◆ Task requirements
Render the entries below as a numbered list, leaving out blank lines, starting at the line containing "Where should I click to: Click" and ending at the line containing "Click the magnifying". Include only those lines.

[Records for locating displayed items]
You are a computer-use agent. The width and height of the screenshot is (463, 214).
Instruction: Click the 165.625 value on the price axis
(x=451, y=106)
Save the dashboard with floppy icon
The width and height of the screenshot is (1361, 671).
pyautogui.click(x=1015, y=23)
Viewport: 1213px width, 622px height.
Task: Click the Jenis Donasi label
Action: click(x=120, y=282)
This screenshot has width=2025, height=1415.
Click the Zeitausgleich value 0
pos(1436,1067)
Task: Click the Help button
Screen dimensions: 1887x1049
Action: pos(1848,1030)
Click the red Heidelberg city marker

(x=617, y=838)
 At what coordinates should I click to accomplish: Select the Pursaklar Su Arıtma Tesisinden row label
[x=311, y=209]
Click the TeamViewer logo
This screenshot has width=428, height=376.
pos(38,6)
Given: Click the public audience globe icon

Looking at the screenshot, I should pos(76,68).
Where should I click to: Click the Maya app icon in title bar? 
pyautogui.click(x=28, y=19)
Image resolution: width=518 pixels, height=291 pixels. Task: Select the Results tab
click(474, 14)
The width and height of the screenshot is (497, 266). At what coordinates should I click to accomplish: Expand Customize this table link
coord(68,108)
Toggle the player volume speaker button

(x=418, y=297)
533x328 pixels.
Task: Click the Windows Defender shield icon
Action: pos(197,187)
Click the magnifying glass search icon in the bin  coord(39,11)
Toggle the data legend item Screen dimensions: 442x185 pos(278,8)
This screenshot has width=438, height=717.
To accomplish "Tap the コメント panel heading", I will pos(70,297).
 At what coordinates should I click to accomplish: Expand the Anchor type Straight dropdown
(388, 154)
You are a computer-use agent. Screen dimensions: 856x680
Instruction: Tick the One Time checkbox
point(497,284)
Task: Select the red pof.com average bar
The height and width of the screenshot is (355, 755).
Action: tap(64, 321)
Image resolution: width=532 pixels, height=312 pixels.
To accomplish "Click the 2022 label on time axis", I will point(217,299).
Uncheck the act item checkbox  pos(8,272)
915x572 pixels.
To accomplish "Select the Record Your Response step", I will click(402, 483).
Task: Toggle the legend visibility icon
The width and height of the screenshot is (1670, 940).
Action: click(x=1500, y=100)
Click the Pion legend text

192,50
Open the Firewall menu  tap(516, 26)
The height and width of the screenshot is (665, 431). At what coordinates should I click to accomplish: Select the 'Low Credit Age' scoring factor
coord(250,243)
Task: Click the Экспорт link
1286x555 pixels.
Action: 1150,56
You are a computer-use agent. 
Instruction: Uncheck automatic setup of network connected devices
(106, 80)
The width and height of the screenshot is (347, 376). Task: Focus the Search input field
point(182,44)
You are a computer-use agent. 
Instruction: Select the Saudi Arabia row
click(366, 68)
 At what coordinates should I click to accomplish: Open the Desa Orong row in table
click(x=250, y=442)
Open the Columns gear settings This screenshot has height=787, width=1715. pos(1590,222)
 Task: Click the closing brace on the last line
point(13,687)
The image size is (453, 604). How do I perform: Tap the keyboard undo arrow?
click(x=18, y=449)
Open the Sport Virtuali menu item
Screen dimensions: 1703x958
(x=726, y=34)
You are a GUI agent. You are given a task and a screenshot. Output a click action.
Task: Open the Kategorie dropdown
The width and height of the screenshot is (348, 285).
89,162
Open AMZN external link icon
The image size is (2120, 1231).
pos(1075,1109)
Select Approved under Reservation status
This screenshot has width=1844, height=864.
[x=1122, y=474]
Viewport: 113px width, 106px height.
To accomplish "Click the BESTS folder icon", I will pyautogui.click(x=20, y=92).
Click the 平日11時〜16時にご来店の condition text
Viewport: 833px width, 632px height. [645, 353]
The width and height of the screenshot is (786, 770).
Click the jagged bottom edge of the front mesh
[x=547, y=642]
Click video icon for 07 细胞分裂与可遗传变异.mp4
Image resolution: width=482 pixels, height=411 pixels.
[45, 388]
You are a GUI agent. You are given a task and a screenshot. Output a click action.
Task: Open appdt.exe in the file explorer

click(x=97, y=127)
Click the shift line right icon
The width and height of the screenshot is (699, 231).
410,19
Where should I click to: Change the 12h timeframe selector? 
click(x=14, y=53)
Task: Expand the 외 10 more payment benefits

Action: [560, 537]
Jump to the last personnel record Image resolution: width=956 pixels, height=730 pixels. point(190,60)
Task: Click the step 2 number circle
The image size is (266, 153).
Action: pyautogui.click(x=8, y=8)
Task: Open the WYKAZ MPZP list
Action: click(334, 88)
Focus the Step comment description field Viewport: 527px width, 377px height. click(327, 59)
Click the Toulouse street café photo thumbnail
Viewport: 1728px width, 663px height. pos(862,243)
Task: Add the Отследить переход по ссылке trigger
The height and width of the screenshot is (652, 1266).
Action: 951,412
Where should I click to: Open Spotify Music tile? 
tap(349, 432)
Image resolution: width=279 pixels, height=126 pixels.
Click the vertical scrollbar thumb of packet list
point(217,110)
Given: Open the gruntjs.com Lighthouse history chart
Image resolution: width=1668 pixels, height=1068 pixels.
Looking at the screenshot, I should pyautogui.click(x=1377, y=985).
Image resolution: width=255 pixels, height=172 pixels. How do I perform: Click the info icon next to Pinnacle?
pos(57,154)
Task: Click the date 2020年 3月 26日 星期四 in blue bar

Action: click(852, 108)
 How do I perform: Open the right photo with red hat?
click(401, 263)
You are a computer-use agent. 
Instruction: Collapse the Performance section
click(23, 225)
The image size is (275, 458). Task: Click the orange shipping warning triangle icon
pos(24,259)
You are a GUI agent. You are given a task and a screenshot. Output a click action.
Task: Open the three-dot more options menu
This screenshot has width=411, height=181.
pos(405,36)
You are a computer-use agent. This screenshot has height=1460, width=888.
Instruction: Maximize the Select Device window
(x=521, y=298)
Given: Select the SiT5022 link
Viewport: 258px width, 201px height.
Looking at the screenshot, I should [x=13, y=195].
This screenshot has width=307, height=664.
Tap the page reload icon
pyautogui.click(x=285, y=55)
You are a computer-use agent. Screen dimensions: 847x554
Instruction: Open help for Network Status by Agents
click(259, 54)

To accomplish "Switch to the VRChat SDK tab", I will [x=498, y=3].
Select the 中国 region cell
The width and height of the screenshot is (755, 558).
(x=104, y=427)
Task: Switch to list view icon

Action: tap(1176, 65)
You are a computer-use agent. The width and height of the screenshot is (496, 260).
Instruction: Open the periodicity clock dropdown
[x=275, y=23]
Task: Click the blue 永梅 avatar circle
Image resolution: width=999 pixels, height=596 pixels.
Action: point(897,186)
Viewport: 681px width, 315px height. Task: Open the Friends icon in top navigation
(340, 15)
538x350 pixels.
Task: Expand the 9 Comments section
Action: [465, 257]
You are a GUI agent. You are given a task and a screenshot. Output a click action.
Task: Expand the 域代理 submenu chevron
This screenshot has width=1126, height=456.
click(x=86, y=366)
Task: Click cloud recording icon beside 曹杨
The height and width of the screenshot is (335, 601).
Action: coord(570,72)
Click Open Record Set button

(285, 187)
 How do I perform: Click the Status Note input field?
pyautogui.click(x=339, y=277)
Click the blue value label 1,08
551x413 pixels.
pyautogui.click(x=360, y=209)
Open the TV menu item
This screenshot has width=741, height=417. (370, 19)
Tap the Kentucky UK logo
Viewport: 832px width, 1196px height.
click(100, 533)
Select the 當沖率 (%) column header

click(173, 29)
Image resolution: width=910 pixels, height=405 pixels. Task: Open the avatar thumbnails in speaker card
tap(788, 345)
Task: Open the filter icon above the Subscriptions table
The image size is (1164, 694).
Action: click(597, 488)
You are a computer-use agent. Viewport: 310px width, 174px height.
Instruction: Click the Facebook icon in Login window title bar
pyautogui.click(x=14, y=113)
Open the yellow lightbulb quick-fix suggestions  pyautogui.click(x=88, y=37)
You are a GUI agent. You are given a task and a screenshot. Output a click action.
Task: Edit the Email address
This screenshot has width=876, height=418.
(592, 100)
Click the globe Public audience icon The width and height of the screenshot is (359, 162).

◆ Full response
1. Where should I click to: Click the Maya app icon in title bar? 
2. pyautogui.click(x=28, y=19)
3. Image resolution: width=518 pixels, height=291 pixels. Task: Select the Results tab
4. click(474, 14)
5. The width and height of the screenshot is (497, 266). At what coordinates should I click to accomplish: Expand Customize this table link
6. coord(68,108)
7. Toggle the player volume speaker button
8. (x=418, y=297)
9. 533x328 pixels.
10. Task: Click the Windows Defender shield icon
11. Action: pos(197,187)
12. Click the magnifying glass search icon in the bin  coord(39,11)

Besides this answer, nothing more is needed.